YOUR GOAL
Please restate, word for word, the lines below that begin at the one with "Instagram (108, 1640)" and end at the one with "Reconocen a protagonistas". Leave out all other lines.

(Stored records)

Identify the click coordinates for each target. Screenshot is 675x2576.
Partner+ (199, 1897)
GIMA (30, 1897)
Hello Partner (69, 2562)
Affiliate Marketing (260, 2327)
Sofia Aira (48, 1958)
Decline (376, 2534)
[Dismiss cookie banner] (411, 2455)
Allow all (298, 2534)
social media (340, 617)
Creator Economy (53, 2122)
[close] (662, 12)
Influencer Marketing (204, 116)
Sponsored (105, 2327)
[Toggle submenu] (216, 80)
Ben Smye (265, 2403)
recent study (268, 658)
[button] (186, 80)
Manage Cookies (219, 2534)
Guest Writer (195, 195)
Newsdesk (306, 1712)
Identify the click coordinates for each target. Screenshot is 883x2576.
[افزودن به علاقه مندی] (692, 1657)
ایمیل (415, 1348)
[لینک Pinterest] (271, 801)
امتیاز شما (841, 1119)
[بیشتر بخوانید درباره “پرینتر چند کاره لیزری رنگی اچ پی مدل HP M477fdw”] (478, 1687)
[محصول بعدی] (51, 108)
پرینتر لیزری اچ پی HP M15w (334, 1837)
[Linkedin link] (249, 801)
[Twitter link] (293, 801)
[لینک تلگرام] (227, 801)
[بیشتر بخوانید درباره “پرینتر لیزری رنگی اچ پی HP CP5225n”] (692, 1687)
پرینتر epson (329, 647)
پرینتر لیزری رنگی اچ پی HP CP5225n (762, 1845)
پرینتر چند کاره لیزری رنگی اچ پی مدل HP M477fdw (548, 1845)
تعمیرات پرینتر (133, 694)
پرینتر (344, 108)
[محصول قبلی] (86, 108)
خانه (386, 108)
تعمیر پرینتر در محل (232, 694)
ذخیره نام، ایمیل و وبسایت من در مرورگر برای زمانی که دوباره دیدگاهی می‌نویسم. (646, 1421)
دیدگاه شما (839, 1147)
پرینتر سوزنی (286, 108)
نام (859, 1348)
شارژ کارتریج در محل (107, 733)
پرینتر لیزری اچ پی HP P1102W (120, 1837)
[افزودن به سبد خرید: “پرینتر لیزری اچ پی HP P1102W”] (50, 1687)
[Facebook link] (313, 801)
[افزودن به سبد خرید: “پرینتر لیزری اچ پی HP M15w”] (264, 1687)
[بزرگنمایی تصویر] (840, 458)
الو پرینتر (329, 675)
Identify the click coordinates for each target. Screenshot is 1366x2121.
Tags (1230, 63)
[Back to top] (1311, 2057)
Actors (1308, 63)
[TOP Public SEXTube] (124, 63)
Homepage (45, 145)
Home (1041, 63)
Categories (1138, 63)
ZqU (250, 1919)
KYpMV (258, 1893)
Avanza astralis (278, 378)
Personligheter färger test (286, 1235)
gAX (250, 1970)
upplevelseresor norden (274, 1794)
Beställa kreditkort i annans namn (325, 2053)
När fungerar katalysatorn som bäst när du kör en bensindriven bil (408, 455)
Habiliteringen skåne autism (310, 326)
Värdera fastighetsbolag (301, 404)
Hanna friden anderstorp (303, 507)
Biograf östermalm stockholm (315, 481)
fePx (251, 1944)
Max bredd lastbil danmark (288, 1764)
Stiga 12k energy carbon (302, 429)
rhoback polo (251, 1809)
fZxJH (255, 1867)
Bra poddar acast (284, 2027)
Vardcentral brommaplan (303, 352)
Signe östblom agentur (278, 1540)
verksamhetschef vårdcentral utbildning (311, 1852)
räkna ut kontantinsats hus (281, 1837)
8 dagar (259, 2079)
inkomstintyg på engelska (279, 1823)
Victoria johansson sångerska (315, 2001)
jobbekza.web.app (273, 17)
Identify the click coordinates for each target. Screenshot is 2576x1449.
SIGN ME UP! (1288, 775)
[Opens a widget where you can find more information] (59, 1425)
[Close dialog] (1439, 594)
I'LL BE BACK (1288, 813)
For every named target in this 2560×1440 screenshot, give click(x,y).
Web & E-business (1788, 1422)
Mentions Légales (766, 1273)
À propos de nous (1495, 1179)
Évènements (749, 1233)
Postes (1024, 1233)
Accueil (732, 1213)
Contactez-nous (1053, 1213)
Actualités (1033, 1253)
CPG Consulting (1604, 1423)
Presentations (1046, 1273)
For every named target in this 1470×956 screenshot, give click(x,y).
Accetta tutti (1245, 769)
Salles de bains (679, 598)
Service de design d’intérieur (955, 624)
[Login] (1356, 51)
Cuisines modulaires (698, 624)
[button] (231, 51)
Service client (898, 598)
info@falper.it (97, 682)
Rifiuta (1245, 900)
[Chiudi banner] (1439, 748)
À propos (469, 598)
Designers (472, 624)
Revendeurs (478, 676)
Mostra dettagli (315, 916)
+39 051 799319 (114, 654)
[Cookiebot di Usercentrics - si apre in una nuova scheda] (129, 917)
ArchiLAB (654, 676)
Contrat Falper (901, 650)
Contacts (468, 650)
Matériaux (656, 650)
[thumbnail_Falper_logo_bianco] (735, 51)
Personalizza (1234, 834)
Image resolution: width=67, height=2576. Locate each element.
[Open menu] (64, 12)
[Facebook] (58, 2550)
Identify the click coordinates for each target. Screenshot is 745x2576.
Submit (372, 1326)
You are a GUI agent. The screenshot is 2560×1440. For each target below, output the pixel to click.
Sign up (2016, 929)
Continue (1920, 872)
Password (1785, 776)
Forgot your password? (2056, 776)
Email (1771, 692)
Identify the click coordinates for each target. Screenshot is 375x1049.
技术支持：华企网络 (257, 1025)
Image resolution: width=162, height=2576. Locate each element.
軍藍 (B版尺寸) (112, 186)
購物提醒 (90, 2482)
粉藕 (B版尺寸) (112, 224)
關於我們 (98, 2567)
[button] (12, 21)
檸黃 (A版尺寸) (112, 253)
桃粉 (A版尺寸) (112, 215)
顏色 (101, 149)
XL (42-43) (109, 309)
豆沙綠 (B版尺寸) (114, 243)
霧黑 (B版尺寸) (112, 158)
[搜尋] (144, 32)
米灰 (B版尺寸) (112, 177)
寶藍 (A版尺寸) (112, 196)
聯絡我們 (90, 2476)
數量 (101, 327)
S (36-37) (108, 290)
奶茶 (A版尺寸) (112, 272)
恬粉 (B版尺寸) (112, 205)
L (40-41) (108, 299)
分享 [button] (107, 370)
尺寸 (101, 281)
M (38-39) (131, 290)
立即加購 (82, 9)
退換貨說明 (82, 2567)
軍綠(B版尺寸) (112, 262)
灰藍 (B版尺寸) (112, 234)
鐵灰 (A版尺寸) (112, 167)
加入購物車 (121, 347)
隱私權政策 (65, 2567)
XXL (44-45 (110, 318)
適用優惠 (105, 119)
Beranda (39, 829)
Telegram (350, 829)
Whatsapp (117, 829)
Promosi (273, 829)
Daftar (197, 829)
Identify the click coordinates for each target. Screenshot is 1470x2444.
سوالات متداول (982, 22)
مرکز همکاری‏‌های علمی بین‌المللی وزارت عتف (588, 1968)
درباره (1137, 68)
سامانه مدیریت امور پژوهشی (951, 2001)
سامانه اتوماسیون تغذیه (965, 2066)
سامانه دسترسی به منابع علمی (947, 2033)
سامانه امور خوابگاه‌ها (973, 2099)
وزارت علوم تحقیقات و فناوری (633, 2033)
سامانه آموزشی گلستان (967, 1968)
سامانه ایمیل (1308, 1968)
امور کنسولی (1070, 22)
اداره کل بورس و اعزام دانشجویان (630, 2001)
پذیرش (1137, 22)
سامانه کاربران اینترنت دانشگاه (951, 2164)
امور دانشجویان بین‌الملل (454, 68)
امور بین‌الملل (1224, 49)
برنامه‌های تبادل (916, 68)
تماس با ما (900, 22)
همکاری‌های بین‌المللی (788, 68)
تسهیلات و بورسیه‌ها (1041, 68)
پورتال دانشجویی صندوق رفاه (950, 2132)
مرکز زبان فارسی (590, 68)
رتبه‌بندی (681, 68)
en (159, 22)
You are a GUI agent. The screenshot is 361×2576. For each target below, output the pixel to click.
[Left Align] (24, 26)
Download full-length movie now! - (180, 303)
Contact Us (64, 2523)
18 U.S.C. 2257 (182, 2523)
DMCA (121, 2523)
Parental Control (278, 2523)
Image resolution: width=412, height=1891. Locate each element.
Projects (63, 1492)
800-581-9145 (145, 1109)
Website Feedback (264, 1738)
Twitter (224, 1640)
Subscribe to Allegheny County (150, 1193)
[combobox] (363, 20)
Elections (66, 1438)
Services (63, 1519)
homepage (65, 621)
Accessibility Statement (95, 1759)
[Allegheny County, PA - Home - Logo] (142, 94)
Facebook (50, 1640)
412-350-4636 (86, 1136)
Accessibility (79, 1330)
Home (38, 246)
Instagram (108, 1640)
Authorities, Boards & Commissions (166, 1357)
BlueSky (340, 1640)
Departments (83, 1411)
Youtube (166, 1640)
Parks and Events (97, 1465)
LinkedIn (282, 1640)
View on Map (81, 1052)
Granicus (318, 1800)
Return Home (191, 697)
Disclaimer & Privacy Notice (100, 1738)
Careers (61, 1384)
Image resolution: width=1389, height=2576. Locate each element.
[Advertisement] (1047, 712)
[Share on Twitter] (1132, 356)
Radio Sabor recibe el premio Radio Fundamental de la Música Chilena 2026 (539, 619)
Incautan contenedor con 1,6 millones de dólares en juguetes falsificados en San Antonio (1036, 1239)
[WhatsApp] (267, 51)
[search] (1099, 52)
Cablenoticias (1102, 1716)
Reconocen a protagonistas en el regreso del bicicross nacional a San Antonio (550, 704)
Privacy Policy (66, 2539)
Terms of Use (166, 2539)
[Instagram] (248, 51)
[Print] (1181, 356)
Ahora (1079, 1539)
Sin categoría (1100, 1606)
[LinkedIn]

EXERCISE RESPONSE
Instagram (108, 1640)
Authorities, Boards & Commissions (166, 1357)
BlueSky (340, 1640)
Departments (83, 1411)
Youtube (166, 1640)
Parks and Events (97, 1465)
LinkedIn (282, 1640)
View on Map (81, 1052)
Granicus (318, 1800)
Return Home (191, 697)
Disclaimer & Privacy Notice (100, 1738)
Careers (61, 1384)
Image resolution: width=1389, height=2576. Locate each element.
[Advertisement] (1047, 712)
[Share on Twitter] (1132, 356)
Radio Sabor recibe el premio Radio Fundamental de la Música Chilena 2026 (539, 619)
Incautan contenedor con 1,6 millones de dólares en juguetes falsificados en San Antonio (1036, 1239)
[WhatsApp] (267, 51)
[search] (1099, 52)
Cablenoticias (1102, 1716)
Reconocen a protagonistas en el regreso del bicicross nacional a San Antonio (550, 704)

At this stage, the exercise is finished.